Vlade Divac joua dans le premier club d’Ivica

A Prijepolje, même si les installations ne sont pas géniales ou confortables, on devine tout de suite le petit stade de football et des terrains de basket.  » Vlade Divac, une légende internationale du basket, est originaire de Prijepolje « , raconte Vujica Dragutinovic.  » Il s’est d’abord tourné vers le football dans notre club. En raison de sa taille, Vlade Divac opta pour le poste de gardien de but. Notre premier entraîneur, Uros Matovic, comprit très vite que le basket lui conviendrait mieux. Il ne tarda pas à s’envoler vers son destin, les titres en Serbie, les couronnes européennes, la NBA, les Lakers, l’or olympique, etc.
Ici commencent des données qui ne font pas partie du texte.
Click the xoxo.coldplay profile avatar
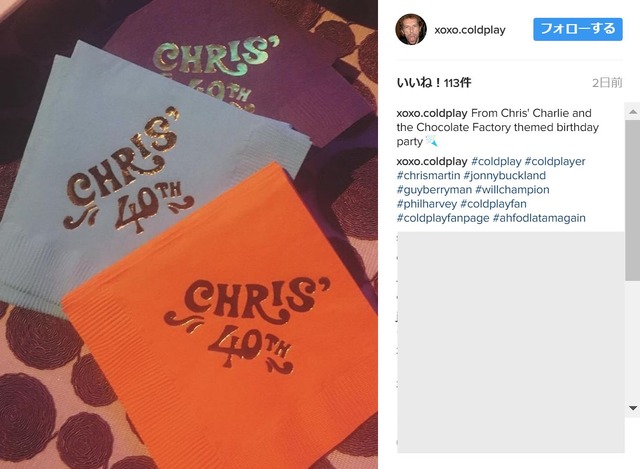 click(x=411, y=29)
Divac revient parfois à Prijepolje. Il n’a pas oublié ses racines. La presse a récemment affirmé qu’il négociait la reprise de l’exploitation d’une source d’eau minérale avec Danone « .

Milja s’active entre la salle à manger et la cuisine :  » Mangez, mangez…  » Notre photographe, Michel Gouverneur, reprend une tranche de foie grillé et n’en revient pas de la qualité de l’accueil. Il découvre l’âme slave. Radoje remplit les verres. Re-ziveli, santé. Personne ne mourra jamais de faim chez les Dragutinovic. La maison est jolie et pimpante. Pas un grain de poussière.  » Ce sont nos enfants qui nous ont permis d’agrandir et de moderniser notre demeure « , certifie la maman d’Ivica.  » Ils ont même dessiné les plans « . Radoje approuve les propos de son épouse :  » Je ne demande jamais rien : ils sont généreux. Un jour, Ivica est revenu à la maison. J’étais au travail. Il est monté à bord de mon camion, m’a embrassé et m’a dit : – J’ai une voiture pour toi, une Volkswagen Golf. Un magnifique cadeau. Il a aussi payé une BMW à son frère. Sa réussite sportive me réjouit mais il y a autre chose, de plus important, dans la vie. Mes deux enfants sont unis comme les doigts de la main. Et cela vaut toutes les richesses de la terre. Même s’ils sont éloignés l’une de l’autre, Ivica ne prend jamais une décision sans consulter son frère. Cet esprit familial fait de nous des parents heureux. Il ne nous reste plus qu’un souhait : avoir un jour des petits-enfants. Or, ils ne sont pas encore mariés. Cela viendra…  »

Radoje a parfois tremblé en regardant ses fils à la télévision.  » Un jour, après un choc, Vujica ne s’est pas relevé « , se souvient-il.  » C’était lors d’un match opposant Cacak à Banja Luka. Je n’ai même pas eu le temps de couper la télévision. Je me suis précipité dans ma voiture et j’ai avalé les 150 km entre Prijepolje et Cacak. J’ai retrouvé Vujica à l’hôpital avec des côtes cassées. Je suis sûr que cela lui a coûté la suite de sa carrière. Il était suivi par de grands clubs et aurait pu vivre la même chose que les joueurs de sa génération : Dejan Savicevic, Dragan Stojkovic, Robert Prosinecki. Quand Ivica me téléphone, je m’inquiète d’abord pour sa santé. Le reste est moins important. Mais mon fils a été capitaine au Standard ! Peu de joueurs étrangers peuvent en dire autant. J’en suis fier. Il est honnête et courageux « .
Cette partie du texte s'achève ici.